Hey, today I’ll go a little bit further into my introduction to heap and hopefully finish the allocation subject I started. Last time I was able to understand how an allocation work roughly (syscall usage, arena creation and distribution depending on threads), let’s continue.
By the way, since it is the 32nd article, I think we can officially say we did get past the first-month threshold!
Multiple data structures can be found inside glibc, here’s a quick list:
- heap_info (or the Heap Header) – Basically, one thread arena can have multiple heaps if the first heap segment runs out of space. The new heap segment (non-contiguous) will get mmap’d to the arena. This structure won’t be present in the main arena due to the fact that the main arena only has one heap structure that gets extended (contiguous segment) with sbrk.
- malloc_state (or the Arena Header) – This structure will hold information about the arena itself, such as the bins, the top chunk, “last remainder chunk”, … The arena header for the main arena is contained in libc.so data segment because it is a global variable while the arena header for thread arenas will be handled in the sbrk’d heap segment.
- malloc_chunk (or the Chunk Header) – Every time a user create a memory request, it will create a chunk. One heap can handle multiple chunks.
Another image taken from sploitfun.wordpress.com
And if the thread arena contains multiple heaps:
Image taken from sploitfun.wordpress.com
What’s interesting about these graphs is that we can see that the free’d chunks still keep their malloc_chunk structure and don’t get coalesced, there’s also a pointer to the top of the Arena inside the Arena Header and a “prev” pointer inside the second memory mapping segment if a Thread arena contains multiple heaps. We can also see that the top chunk have a malloc_chunk structure as well and that the top chunk of a thread arena which expanded to two memory mapping segment will become a free chunk.
Chunks and their types
As said previously, a chunk is a memory segment present in a heap when a user will request memory, there are several chunk types:
- Allocated chunk
For allocated chunks, the malloc_chunk structure will hold this information:
[prev size OR previous chunk user data][size + last 3 bits containing flag information N M P]
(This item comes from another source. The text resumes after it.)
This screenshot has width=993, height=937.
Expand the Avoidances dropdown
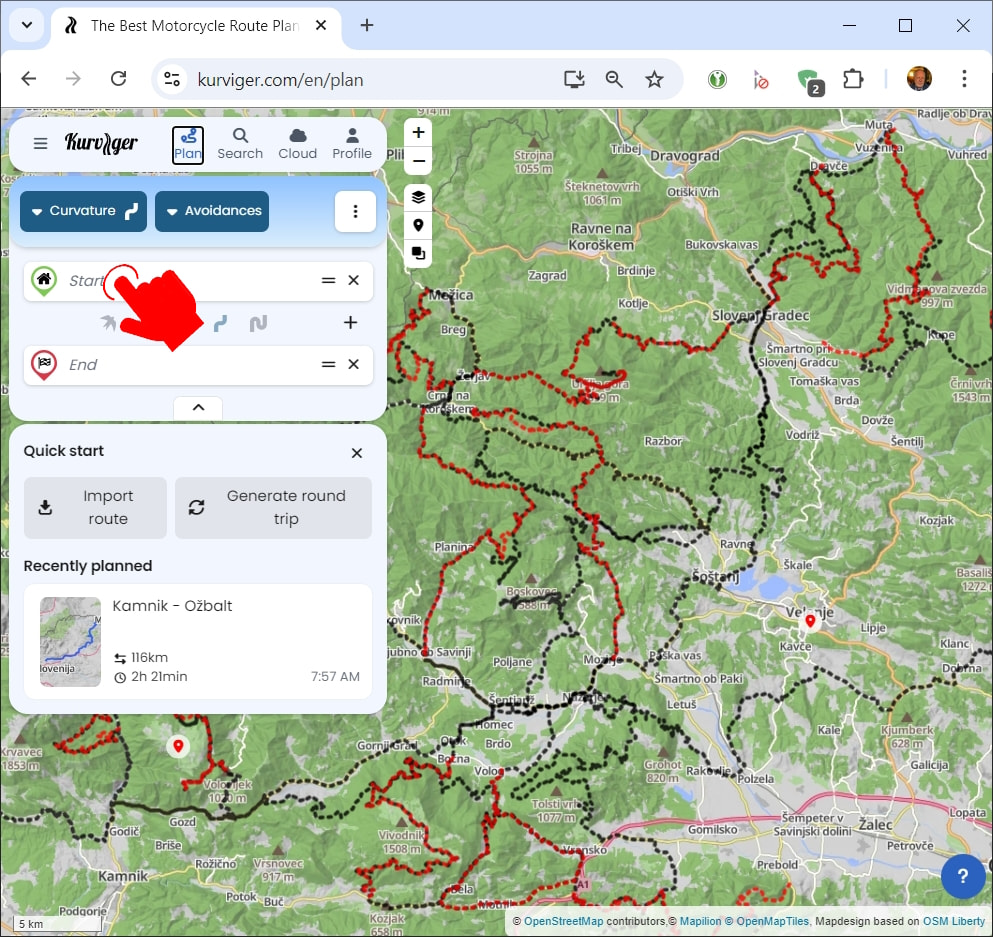[212, 211]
The previous size will be specified only if the previous chunk is free’d, else, this field will contain the previous chunk’s “user data”. After that, there’s the size of the chunk’s data with the last three bits containing different flag (P or PREV_INUSE, set when the previous chunk is allocated, M or IS_MMAPED, set when the chunk is mmap’d, N or NON_MAIN_ARENA, set if it belongs to a thread arena). After this structure the chunk will contain the data itself.
There are normally other fields in malloc_chunk such as fd or bk but these will not be used for an allocated chunk and this space will be used for user data. The size requested by the user will be converted to a “usable size”, which is containing the malloc_chunk structure as well as space for alignment purpose, the conversion will also take into consideration the fact that the last three bits won’t be used and will be used to store the flag information.
- Free chunk
For free’d chunks, the malloc_chunk structure will hold this information:
[user data of previous chunk][size + last 3 bits containing flag information N M P][fd][bk][Unused space]
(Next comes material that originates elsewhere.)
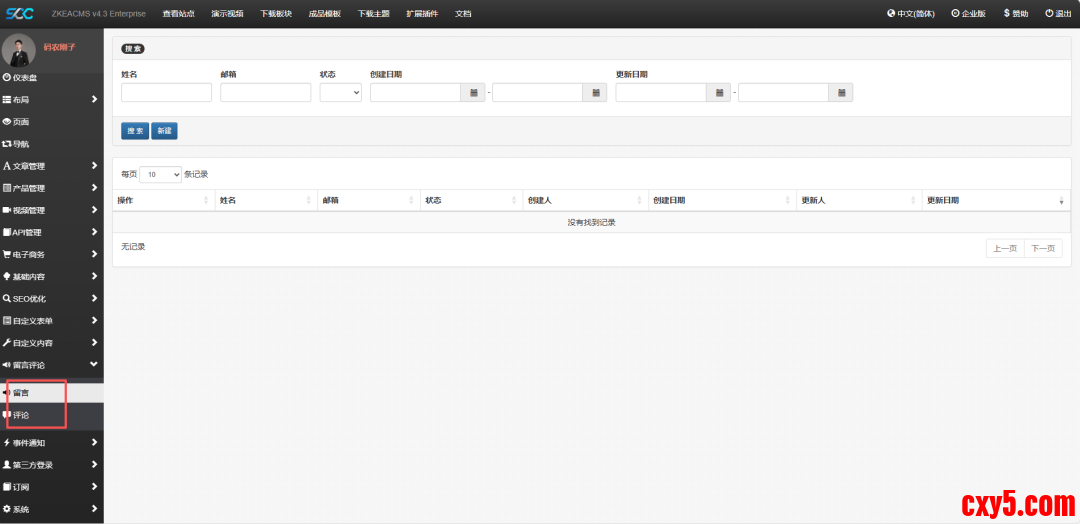Image resolution: width=1080 pixels, height=524 pixels.
Task: Click the SCC logo in top bar
Action: (x=19, y=13)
Two free’d chunk can’t be adjacent, because of that, the prev_size inside a malloc_chunk of a free chunk will always contain user data. If two adjacent chunks get freed it will coalesce into one single free chunk.
The size will contain the size of the free chunk obviously, the 3 bits are the same as for the allocated chunk. The fd (forward) pointer will be used to point to the next chunk in the same bin (NOT the next chunk in the physical memory), the bk (backward) pointer will be used for the previous chunk in the same bin.
- Top chunk
The chunk will be at the top border of an arena and doesn’t belong to any bin. This chunk will be used when there are not any available free blocks in any of the bins.
If the user requested memory’s size is less than the top chunk size, it will be split in two section: the user chunk (len(top chunk) – len(requested)) and the remainder chunk (len(top chunk) – len(user chunk)). The remainder chunk will then become the next top chunk. If the top chunk is too small for the requested size, it will be extended, either using sbrk (if we are in the main arena) or mmap (in a thread arena).
- Last remainder chunk
It is the remainder of a split due to a small request. If a user request a small size and it cannot be served by a small bin and unsorted bin, “binmaps” will be scanned to find the next largest (non-empty) bin which will be split in two, the user requested chunk which will be returned and the remainder chunk that will be put into the unsorted bin and become the “last remainder chunk”.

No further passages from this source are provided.